At the FTC’s request, a U.S. district court judge permanently halted a New York-based office supply scam operated by a business known as A-1 Janitorial.  In late 2017, the FTC charged the defendants with targeting small businesses and charging them for supposedly free samples of cleaning and other products.

In the Spotlight

It was just a few years ago that the FTC was flooded with complaints about scammers pretending to be from the IRS who called consumers and falsely told them they owed taxes.  In its peak year, consumers reported losing $17 million to these IRS scams.  We have seen a big drop in reports about IRS imposter scams.  The bad news is that scammers have found a new way to try to exploit consumers by falsely claiming to be from the Social Security Administration.  Learn more by reading the FTC’s latest Consumer Protection Data Spotlight.  

Outreach

Recent Sentinel outreach events have included the National Cybercrime Conference in Massachusetts and the U.S. Postal Inspection Service Academy in Maryland.  Look for us this summer at the National Association of Consumer Protection Investigators Conference in Ohio.  Also, the next online training session is Tuesday, June 4th at noon EST and will cover Sentinel in about an hour.  Simply email sentinel@ftc.gov to register. 

Outreach

Did You Know?

Sentinel contains an entire library of charging documents from FTC cases.  It’s called the Criminal Liaison Unit (CLU) Library and is located in Other Resources/For Criminal Law Enforcement/CLU Library.  The library contains charging documents used to prosecute scams, consumer fraud, contempt of FTC orders, and other consumer protection violations. The library is a resource for prosecutors and other law enforcers.  You can search by jurisdiction, case type, or defendant to obtain a complaint, indictment, or information.  You can also contact the Criminal Liaison Unit Chief, who works to increase the prosecution of consumer fraud.        

One Ring Scam

The FTC joins the FCC in warning consumers of the one-ring scam.  In this scam, consumers get a phone call from an unknown number, and the call stops after just one ring.
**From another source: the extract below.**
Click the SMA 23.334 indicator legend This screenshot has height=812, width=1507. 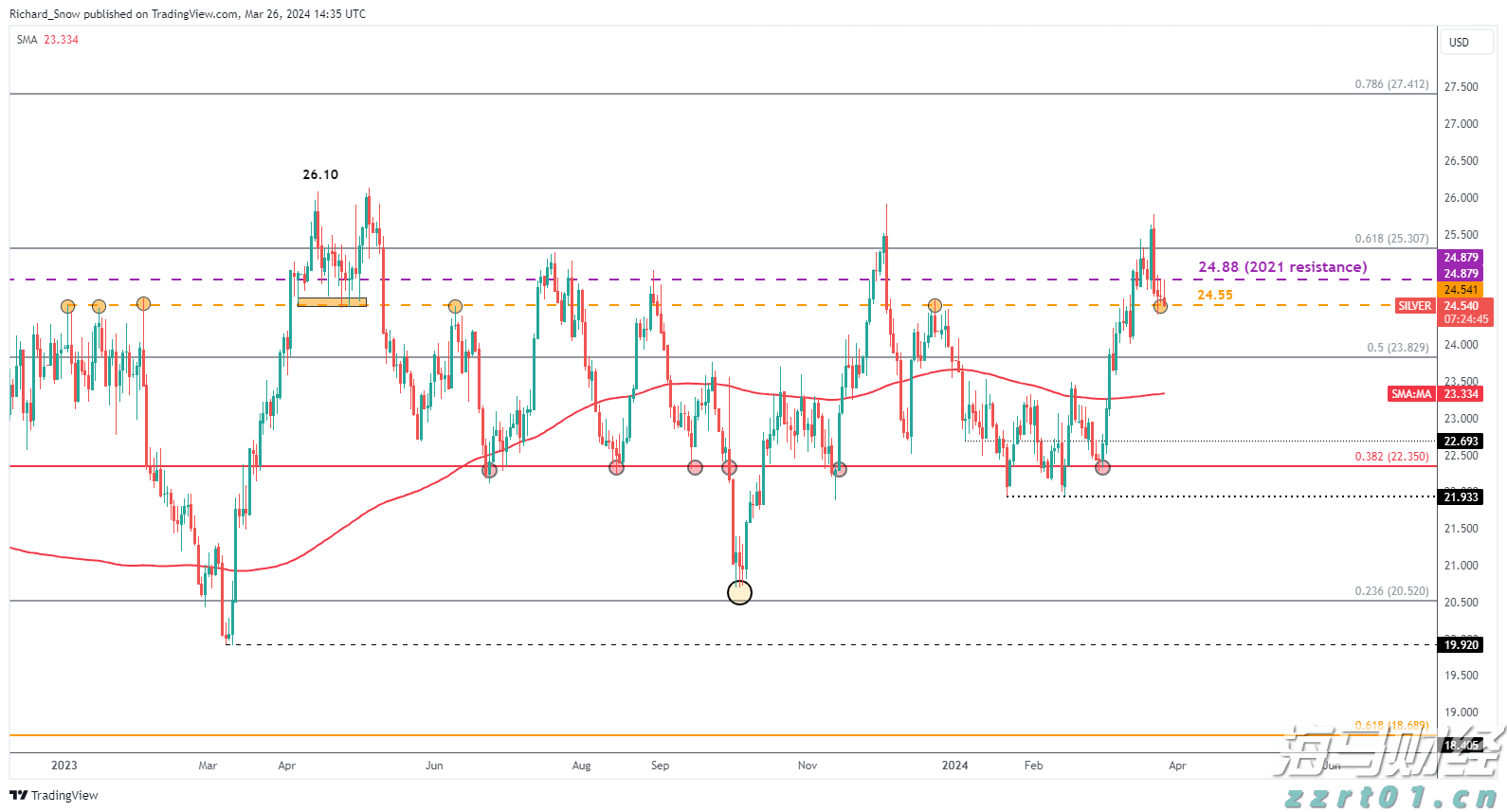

The scammer is hoping consumers will call back, because it’s really an international toll number and will appear as a phone bill charge.

PrivacyCon

The FTC will be hosting its fourth annual PrivacyCon on June 27, 2019.  For PrivacyCon 2019, the FTC is seeking research presentations on a wide range of consumer privacy and security issues, with a particular focus on the economics driving those issues.